Build and run llama2 LLM locally
P/S: These instructions are tailored for macOS and have been tested on a Mac with an M1 chip.
In this guide, we’ll walk through the step-by-step process of running the llama2 language model (LLM) locally on your machine.
llama2 models are a collection of pretrained and fine-tuned large language models (LLMs) ranging in scale from 7 billion to 70 billion parameters. Fine-tuned LLMs, Llama 2-Chat, are optimized for dialogue use cases.
This guide will cover the installation process and the necessary steps to set up and run the model. Please note that the instructions provided have been tested on a Mac with an M1 chip.
Prerequisites
Before we begin, make sure you have the following prerequisites installed on your system:
1. Python: You’ll need Python 3.8 or higher. You can check your Python version by running the following command in your terminal:
python3 --version
Python 3.11 is recommended which can be installed using the below command -
brew install python@3.11
2. Git: Ensure you have Git installed.
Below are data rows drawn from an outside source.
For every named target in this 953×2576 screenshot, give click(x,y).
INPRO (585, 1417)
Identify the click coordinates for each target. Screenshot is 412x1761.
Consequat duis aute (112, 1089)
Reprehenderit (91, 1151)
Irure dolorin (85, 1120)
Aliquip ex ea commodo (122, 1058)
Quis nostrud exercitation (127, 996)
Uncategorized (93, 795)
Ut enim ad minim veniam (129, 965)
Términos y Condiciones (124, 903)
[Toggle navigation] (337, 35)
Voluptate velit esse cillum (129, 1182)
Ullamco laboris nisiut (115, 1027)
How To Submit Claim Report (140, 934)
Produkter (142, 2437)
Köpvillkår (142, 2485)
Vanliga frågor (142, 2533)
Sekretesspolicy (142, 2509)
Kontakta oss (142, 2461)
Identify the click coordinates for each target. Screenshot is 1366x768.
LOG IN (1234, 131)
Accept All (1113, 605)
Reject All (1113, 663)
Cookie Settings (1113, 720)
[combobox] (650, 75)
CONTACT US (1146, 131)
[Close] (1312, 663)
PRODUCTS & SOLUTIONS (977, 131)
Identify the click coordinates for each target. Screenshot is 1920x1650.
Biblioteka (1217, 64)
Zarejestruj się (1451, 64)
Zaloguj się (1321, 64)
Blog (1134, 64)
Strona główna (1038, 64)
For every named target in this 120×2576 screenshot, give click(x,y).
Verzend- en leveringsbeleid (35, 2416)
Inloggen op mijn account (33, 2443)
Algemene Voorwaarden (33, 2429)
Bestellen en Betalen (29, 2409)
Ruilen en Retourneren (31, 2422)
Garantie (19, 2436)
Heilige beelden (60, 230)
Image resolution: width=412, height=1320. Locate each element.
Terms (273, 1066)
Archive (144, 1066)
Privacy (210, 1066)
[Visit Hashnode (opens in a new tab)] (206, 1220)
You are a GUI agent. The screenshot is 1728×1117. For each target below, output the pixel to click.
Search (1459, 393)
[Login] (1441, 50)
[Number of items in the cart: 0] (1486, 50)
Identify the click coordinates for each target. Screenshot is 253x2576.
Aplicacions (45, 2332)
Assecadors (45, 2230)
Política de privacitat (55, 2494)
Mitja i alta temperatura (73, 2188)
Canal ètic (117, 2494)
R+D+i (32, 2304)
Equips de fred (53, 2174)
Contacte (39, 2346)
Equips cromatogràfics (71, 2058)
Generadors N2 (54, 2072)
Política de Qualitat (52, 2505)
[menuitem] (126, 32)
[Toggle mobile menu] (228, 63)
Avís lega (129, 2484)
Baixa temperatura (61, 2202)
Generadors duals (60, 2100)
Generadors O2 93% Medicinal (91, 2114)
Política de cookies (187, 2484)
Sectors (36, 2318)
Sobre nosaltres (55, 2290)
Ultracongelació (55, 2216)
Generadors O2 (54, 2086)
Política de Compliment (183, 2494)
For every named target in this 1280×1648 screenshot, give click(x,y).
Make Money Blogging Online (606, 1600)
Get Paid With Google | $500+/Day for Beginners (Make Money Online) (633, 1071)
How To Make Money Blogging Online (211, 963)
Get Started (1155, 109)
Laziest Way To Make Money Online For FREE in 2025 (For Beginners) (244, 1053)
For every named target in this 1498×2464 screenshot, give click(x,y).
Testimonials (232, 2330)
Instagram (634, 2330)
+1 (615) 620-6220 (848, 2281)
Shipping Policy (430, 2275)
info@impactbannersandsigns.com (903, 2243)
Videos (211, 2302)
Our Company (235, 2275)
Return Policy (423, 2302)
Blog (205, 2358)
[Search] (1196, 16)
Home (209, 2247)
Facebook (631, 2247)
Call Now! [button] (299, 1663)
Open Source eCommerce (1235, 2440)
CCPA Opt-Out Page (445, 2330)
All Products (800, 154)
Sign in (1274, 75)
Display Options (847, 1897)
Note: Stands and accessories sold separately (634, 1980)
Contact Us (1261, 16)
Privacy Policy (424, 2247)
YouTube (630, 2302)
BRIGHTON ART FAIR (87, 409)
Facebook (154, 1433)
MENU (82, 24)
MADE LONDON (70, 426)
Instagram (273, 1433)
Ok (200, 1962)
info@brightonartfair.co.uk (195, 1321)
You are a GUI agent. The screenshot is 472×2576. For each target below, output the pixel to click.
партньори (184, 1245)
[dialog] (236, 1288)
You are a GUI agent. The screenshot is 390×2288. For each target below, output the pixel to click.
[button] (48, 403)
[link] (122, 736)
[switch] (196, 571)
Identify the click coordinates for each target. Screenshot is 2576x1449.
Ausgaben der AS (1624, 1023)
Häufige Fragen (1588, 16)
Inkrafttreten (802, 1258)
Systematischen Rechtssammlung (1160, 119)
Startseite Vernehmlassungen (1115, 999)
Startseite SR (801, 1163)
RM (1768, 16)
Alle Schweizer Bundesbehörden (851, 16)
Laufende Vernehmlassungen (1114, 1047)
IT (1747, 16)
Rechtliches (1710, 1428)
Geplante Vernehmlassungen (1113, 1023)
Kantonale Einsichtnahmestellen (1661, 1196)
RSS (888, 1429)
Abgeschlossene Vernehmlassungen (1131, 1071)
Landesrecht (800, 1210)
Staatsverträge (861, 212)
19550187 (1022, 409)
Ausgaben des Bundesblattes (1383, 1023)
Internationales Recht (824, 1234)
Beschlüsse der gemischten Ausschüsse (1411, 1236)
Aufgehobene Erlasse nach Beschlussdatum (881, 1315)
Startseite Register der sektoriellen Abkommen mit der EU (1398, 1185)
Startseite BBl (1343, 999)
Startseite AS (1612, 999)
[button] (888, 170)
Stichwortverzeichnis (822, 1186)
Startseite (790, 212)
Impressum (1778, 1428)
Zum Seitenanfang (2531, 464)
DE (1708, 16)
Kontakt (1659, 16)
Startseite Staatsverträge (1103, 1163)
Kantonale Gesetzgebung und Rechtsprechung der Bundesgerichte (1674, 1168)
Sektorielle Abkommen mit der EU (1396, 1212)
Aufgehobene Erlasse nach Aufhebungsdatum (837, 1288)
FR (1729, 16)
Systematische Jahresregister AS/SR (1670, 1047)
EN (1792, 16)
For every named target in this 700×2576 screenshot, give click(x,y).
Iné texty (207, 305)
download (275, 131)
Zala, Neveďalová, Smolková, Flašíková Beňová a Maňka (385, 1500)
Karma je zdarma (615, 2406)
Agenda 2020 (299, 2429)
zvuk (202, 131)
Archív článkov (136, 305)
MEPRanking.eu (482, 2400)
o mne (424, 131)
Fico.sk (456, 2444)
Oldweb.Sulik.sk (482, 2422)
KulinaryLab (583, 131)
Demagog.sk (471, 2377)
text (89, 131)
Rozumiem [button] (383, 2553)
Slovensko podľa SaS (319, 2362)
If not, you can install it using a package manager like Homebrew:
brew install git
Cloning the llama2 Repository
1. Open your terminal
2. Navigate to the directory where you want to clone the llama2 repository.
Let's call this directory llama2
3. Clone the llama2 repository using the following command:
git clone https://github.com/facebookresearch/llama.git
4. Clone the llama C++ port repository
git clone https://github.com/ggerganov/llama.cpp.git
Now, you should have both the repositories in your llama2
directory.
5. Navigate to inside the llama.cpp
repository and build it by running the make
command in that directory.
✗ cd llama.cpp
✗ make
Requesting access to Llama Models
1. Go to the link https://ai.meta.com/resources/models-and-libraries/llama-downloads/
2. Enter your details in the form as below
3. You’ll receive an email like below with a unique custom URL to download the models
4. Navigate to the llama
repository in the terminal
cd llama
5. Run the download.sh
script to download the models using your custom URL
/bin/bash ./download.sh
6. It will prompt you to enter the download URL, enter the custom URL received in email and then select the models you want to download. e.g. if you choose the 7B-chat model, it will get downloaded and be present at ./llama2/llama/llama-2–7b-chat
Converting the downloaded model(s)
1. Navigate to inside the llama.cpp
repository
cd llama.cpp
2. Create a python virtual environment for llama2 using the command below, I'd chosen the name llama2
for the virtual environment.
python3.11 -m venv llama2
3. Activate the virtual environment
source llama2/bin/activate
The activated virtual environment will appear at the beginning in the command line inside parenthesis.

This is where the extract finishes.